* Begin *

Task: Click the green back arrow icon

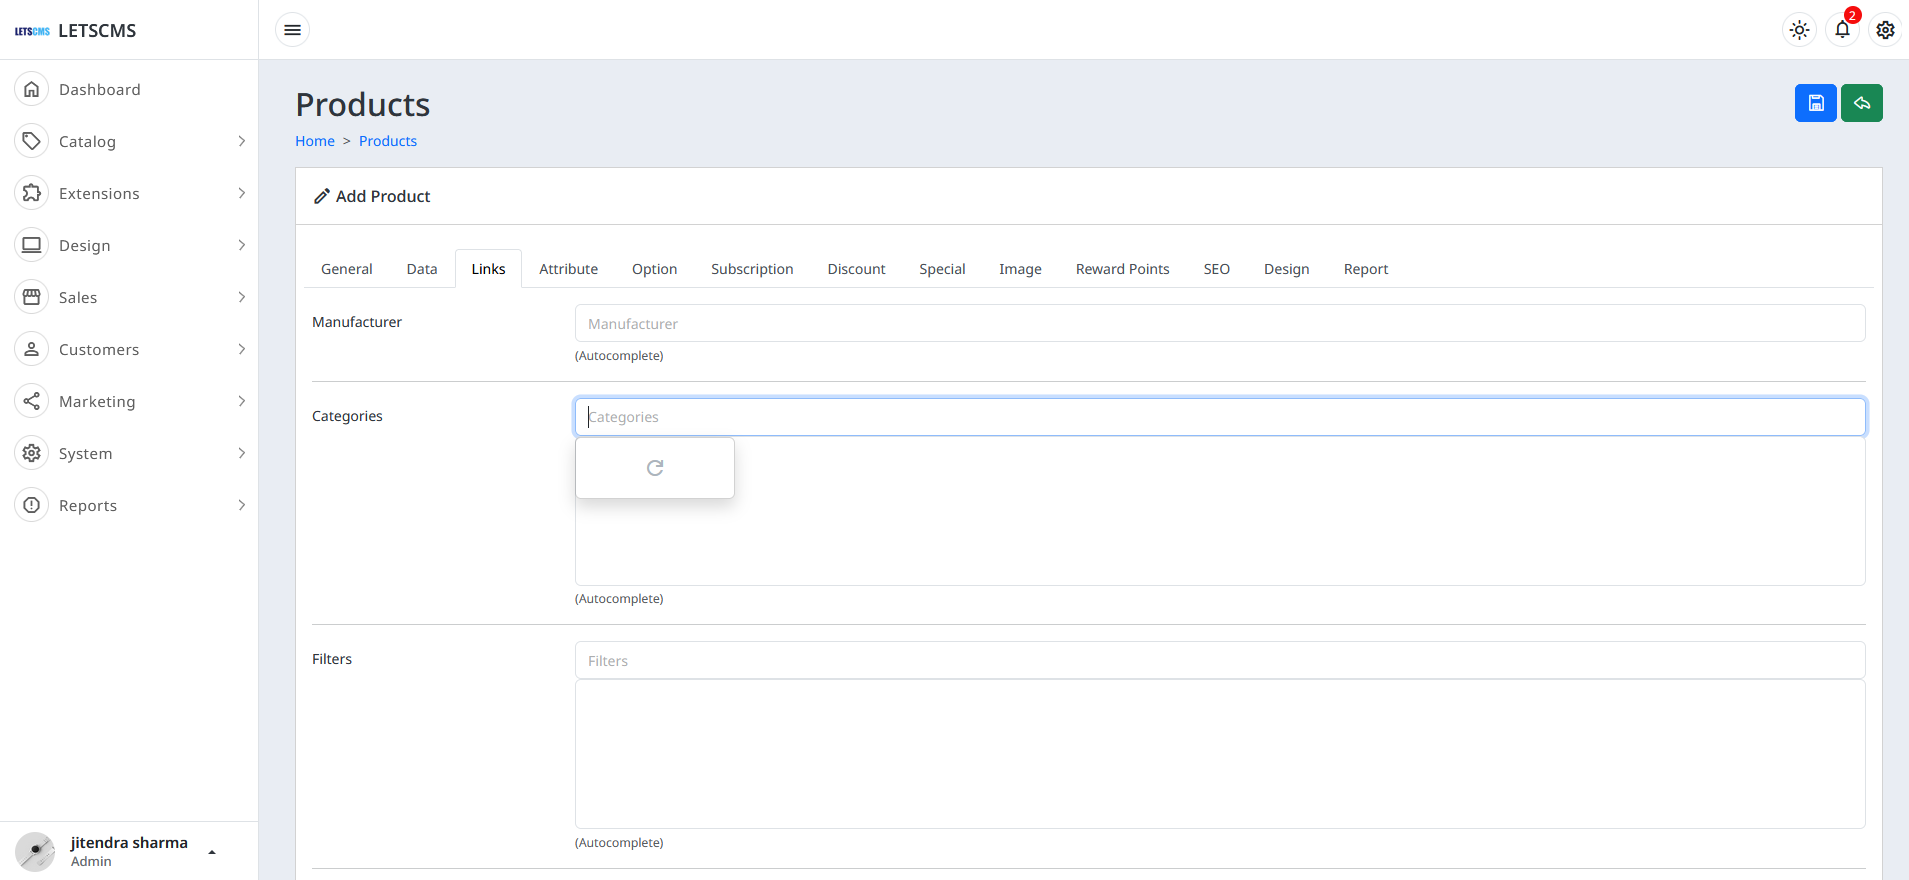Action: 1861,103
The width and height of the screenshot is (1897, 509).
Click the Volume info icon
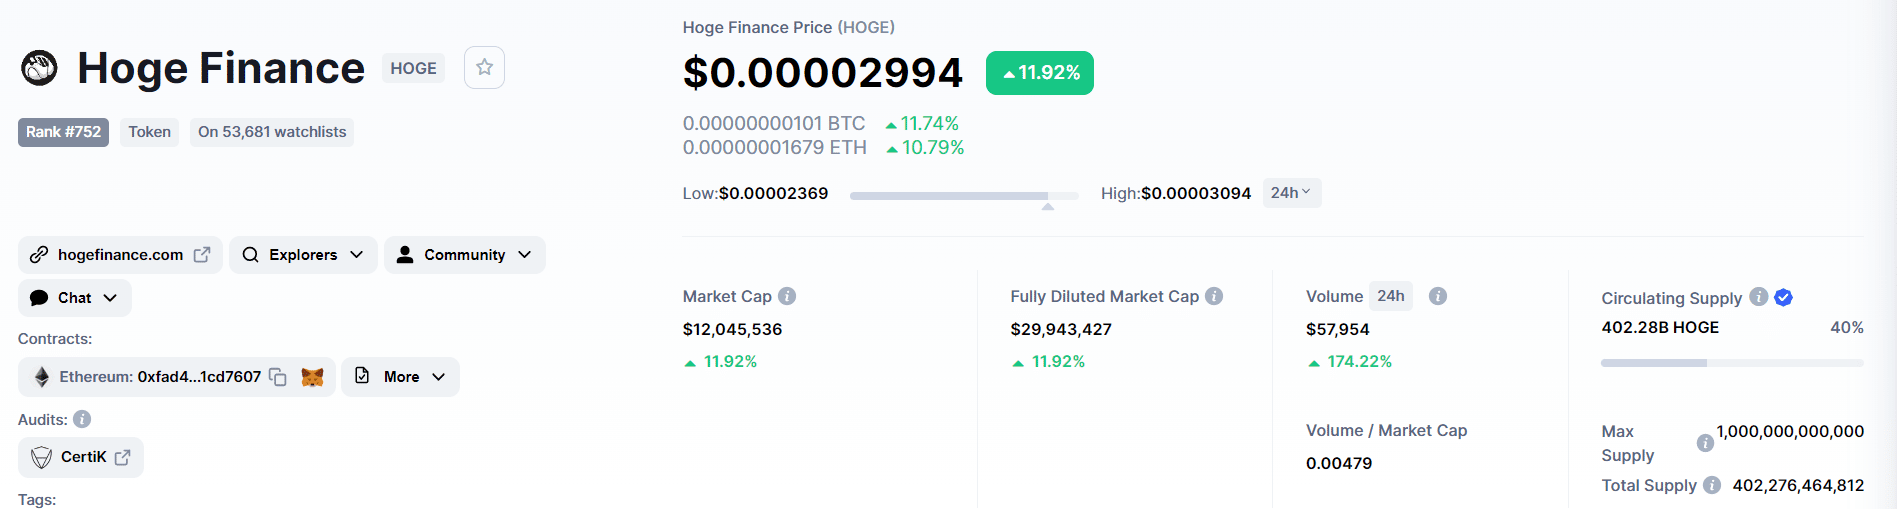[x=1438, y=296]
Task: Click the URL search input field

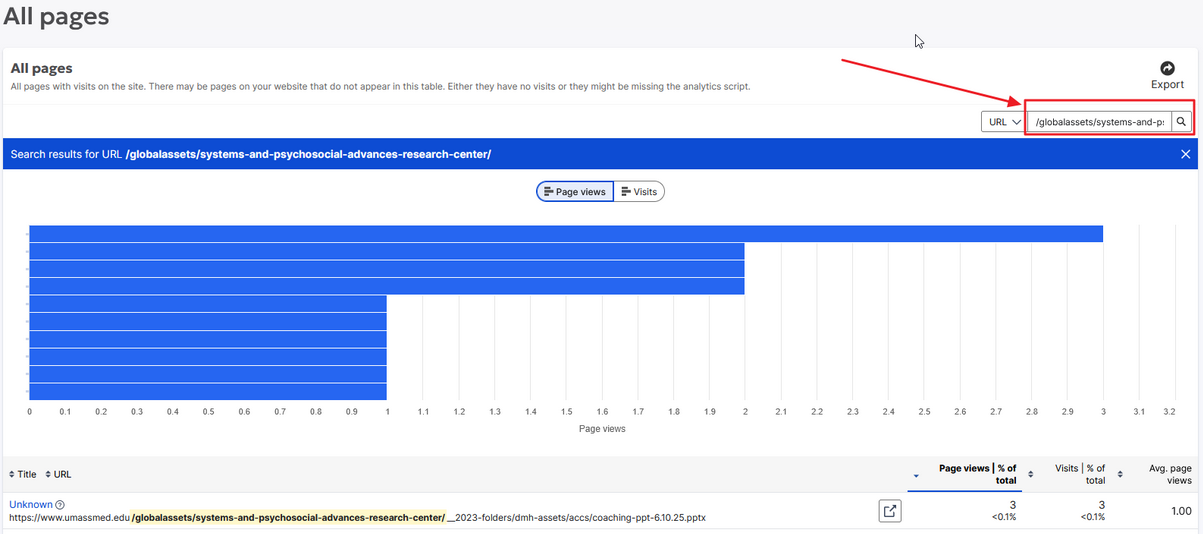Action: 1099,122
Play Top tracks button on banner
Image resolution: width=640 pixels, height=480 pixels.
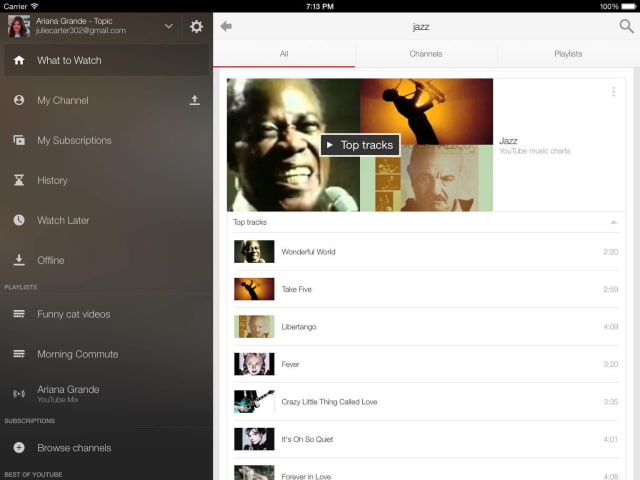360,145
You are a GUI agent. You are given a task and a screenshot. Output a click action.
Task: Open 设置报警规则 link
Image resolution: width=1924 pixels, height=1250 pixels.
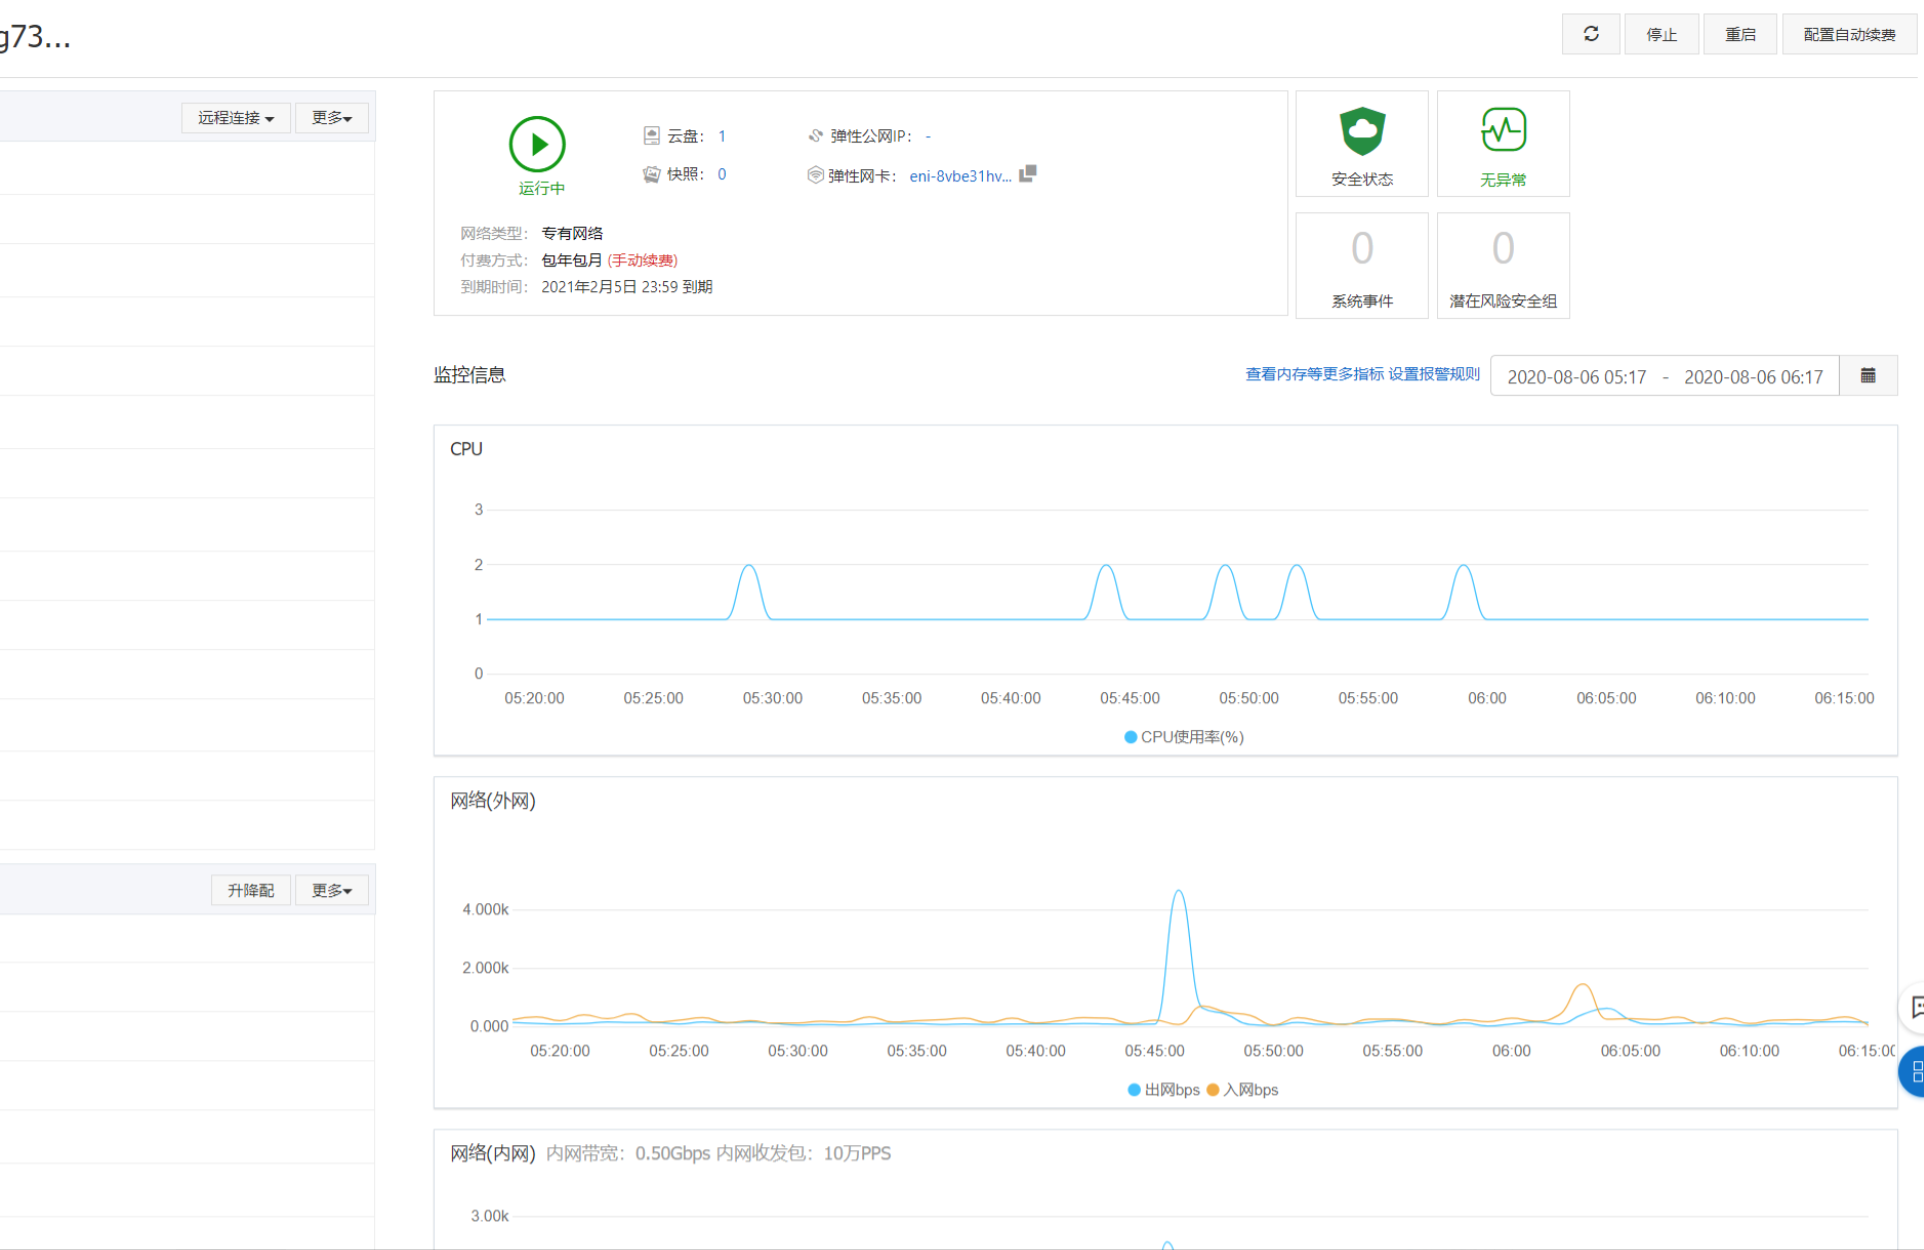1434,374
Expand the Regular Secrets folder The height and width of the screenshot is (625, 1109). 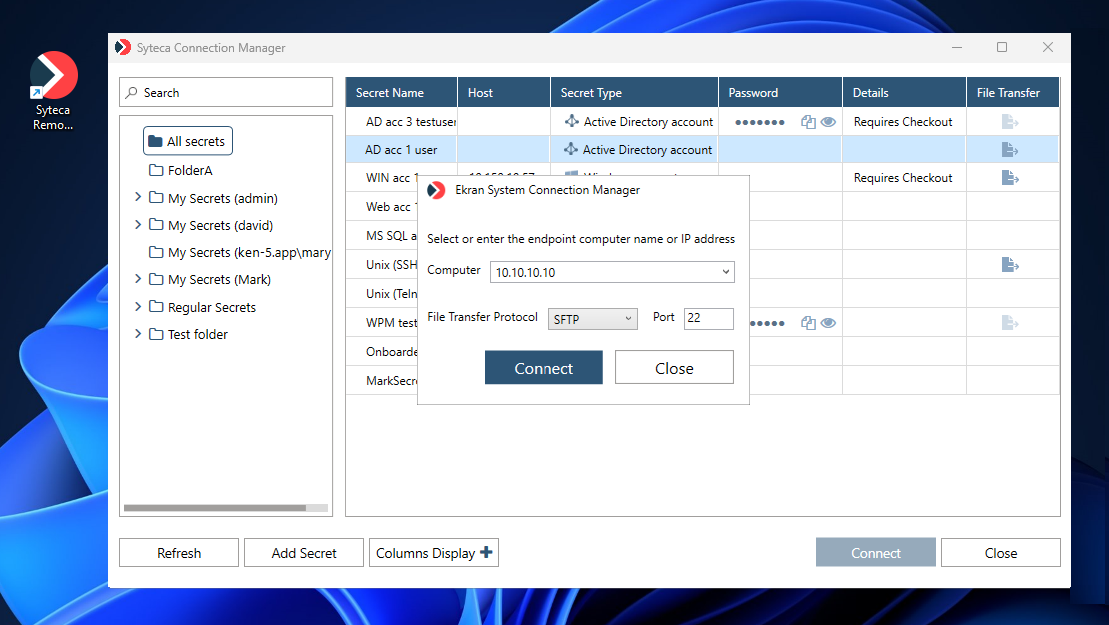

* End *

▶ Goal: Can you rewrite all of the records above, substituting "symbol" for "icon" everywhere and changing nothing else? Leave the pictures out of your answer.

▶ Correct result:
Task: Click the green back arrow symbol

Action: 1861,103
The width and height of the screenshot is (1897, 509).
Click the Volume info symbol
[x=1438, y=296]
Task: Click the URL search input field

Action: 1099,122
Play Top tracks button on banner
Image resolution: width=640 pixels, height=480 pixels.
360,145
You are a GUI agent. You are given a task and a screenshot. Output a click action.
Task: Open 设置报警规则 link
Image resolution: width=1924 pixels, height=1250 pixels.
1434,374
Expand the Regular Secrets folder The height and width of the screenshot is (625, 1109). 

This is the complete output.